%%

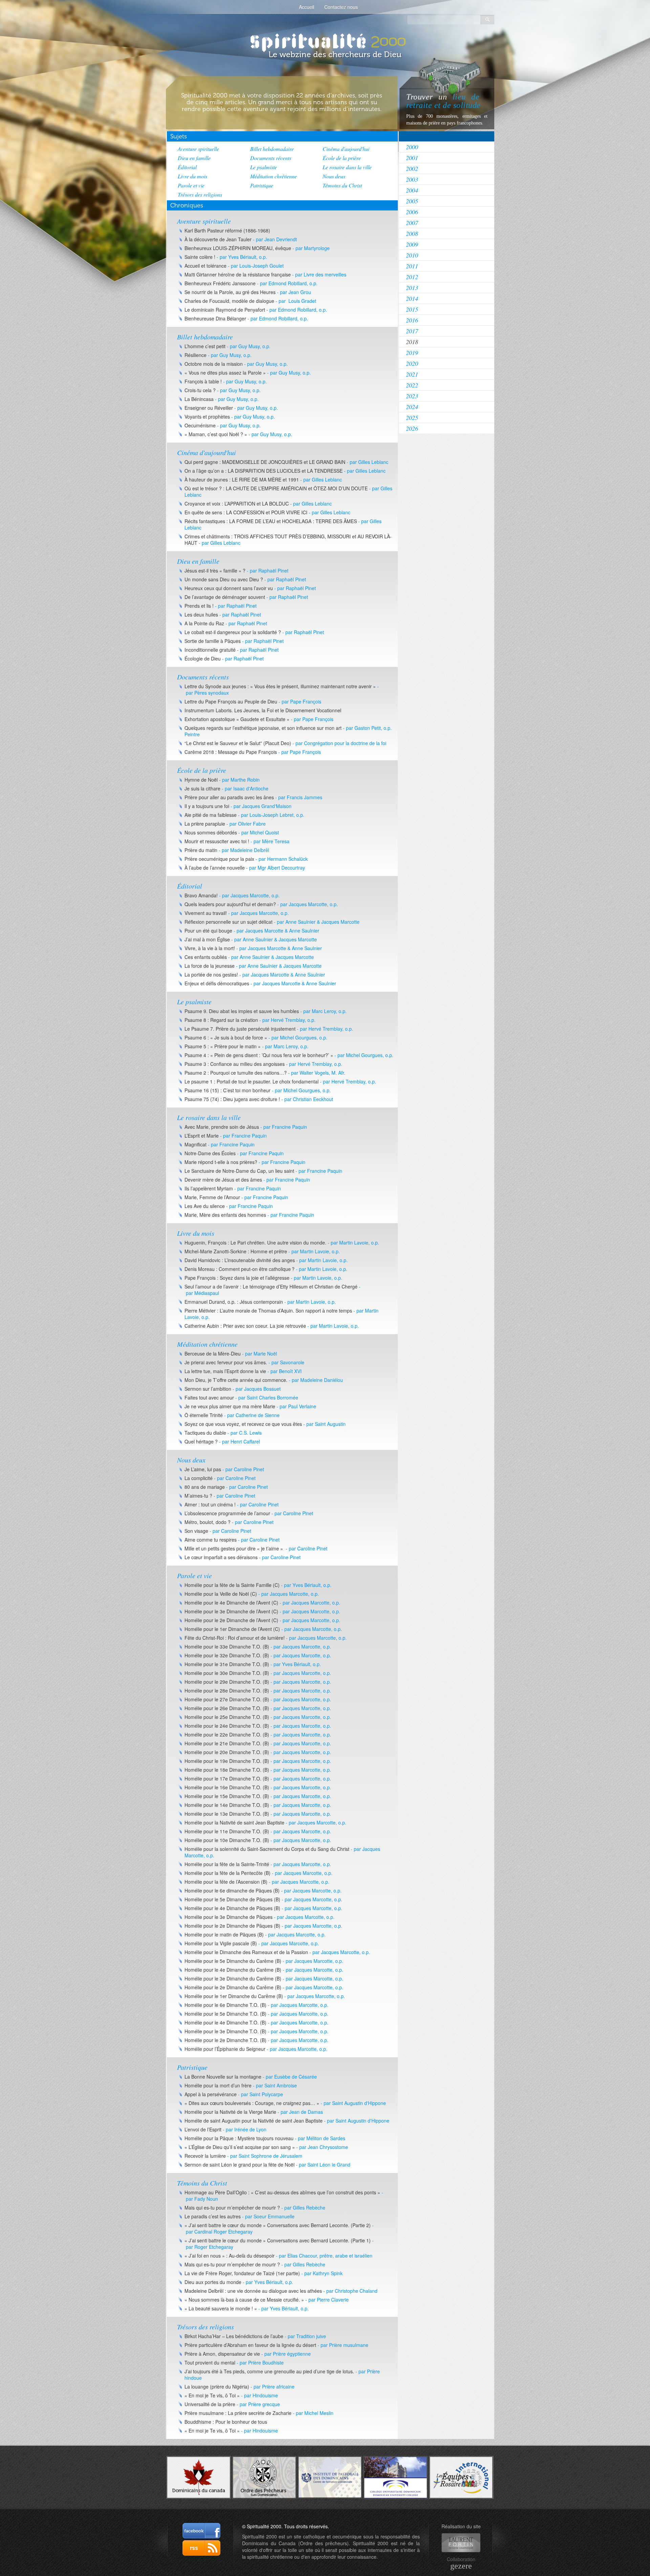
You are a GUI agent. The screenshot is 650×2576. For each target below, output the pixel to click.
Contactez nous (341, 6)
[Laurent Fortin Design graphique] (460, 2542)
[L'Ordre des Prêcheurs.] (264, 2476)
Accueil (306, 6)
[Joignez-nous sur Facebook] (201, 2530)
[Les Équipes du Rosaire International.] (461, 2476)
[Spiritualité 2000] (325, 40)
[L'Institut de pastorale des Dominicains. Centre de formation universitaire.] (330, 2476)
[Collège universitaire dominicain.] (395, 2476)
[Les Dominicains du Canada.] (198, 2476)
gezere (461, 2565)
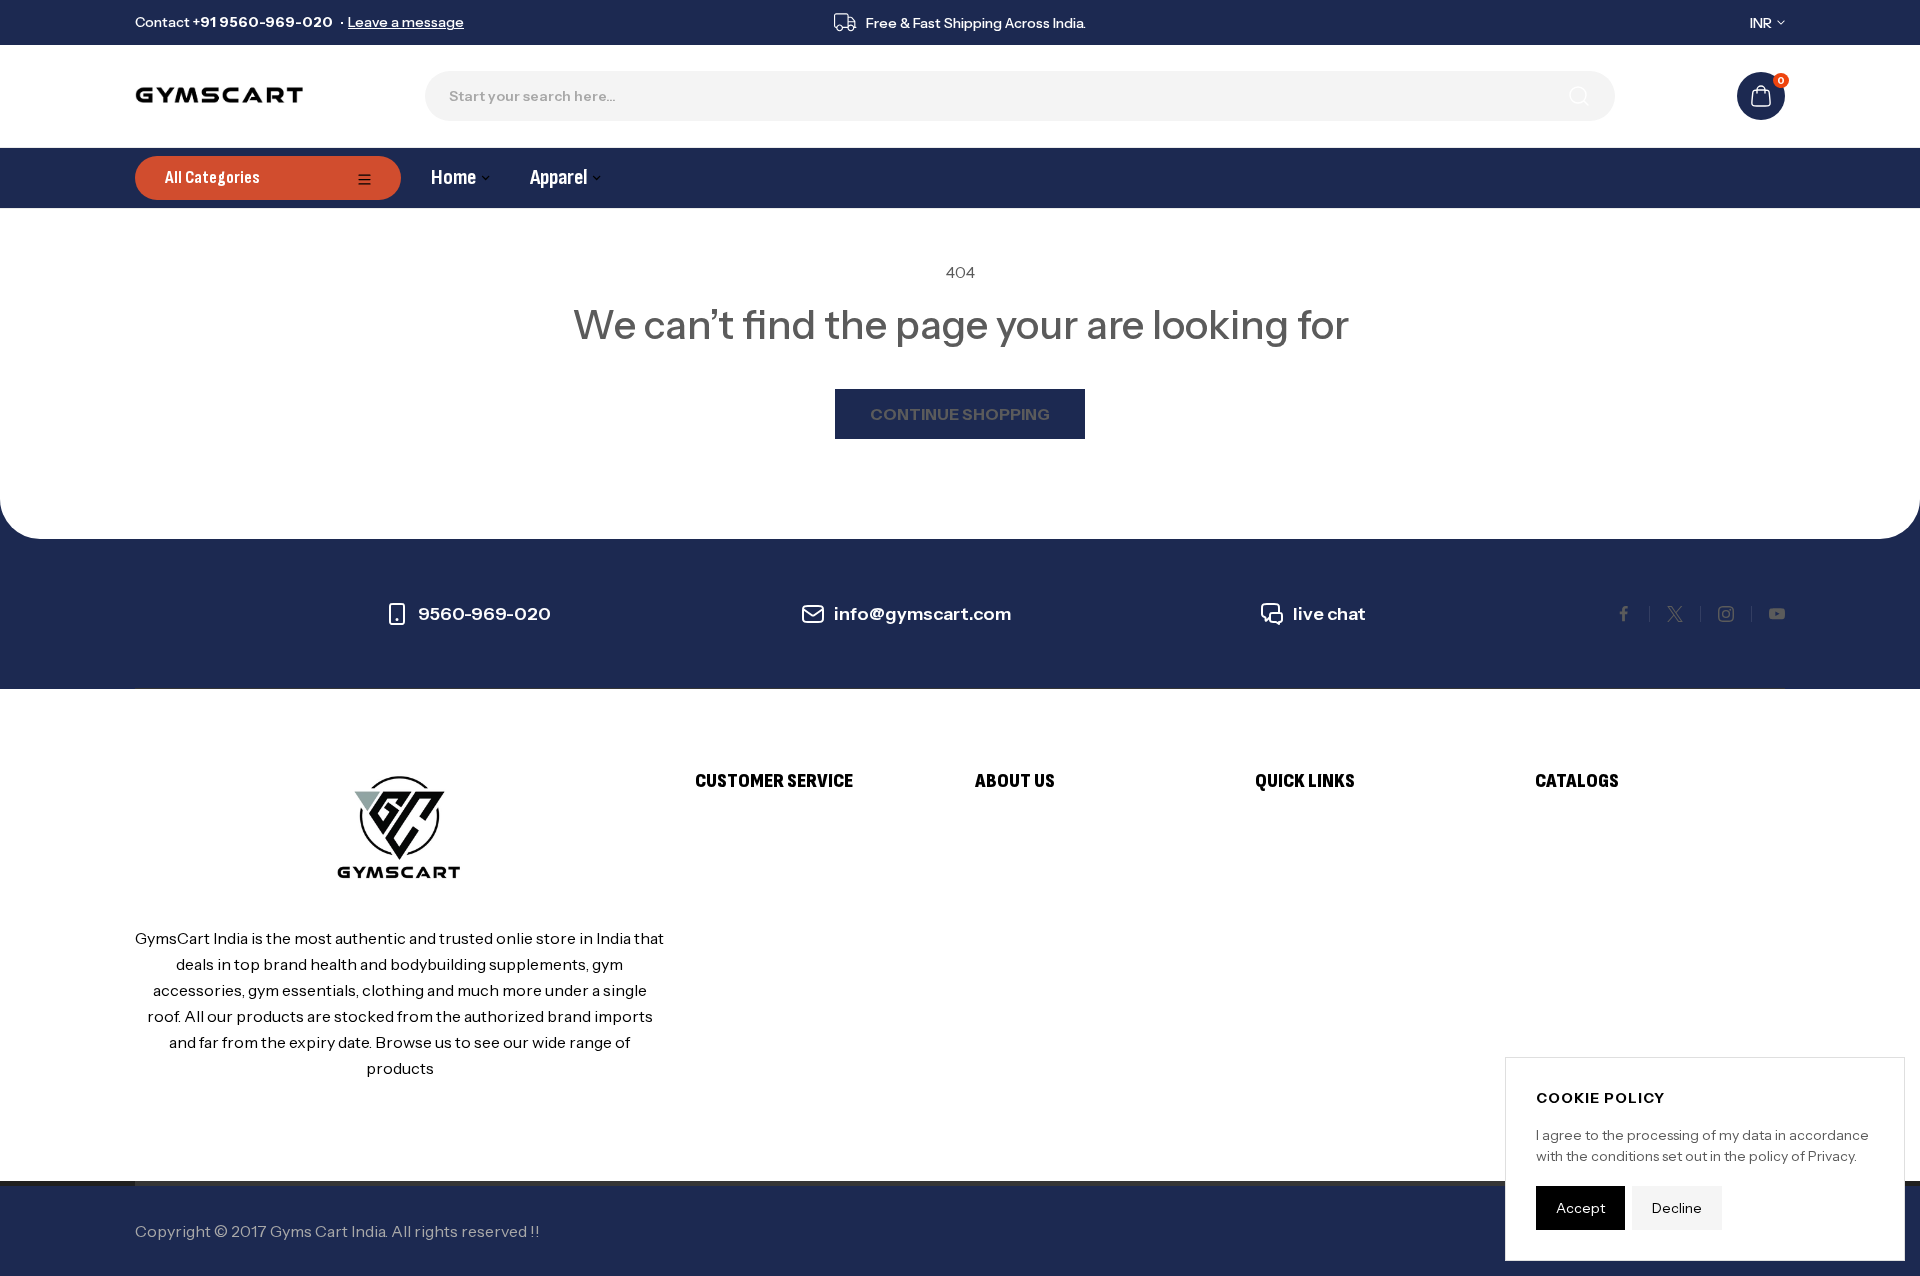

%%

▸ EXERCISE REQUIREMENTS: Repeat exactly the lines of the listing above, from the one with "Contactez nous (341, 6)" down to the one with "[Spiritualité 2000] (325, 40)"; both of those lines belong in the range.

▸ ANSWER TO THE EXERCISE:
Contactez nous (341, 6)
[Laurent Fortin Design graphique] (460, 2542)
[L'Ordre des Prêcheurs.] (264, 2476)
Accueil (306, 6)
[Joignez-nous sur Facebook] (201, 2530)
[Les Équipes du Rosaire International.] (461, 2476)
[Spiritualité 2000] (325, 40)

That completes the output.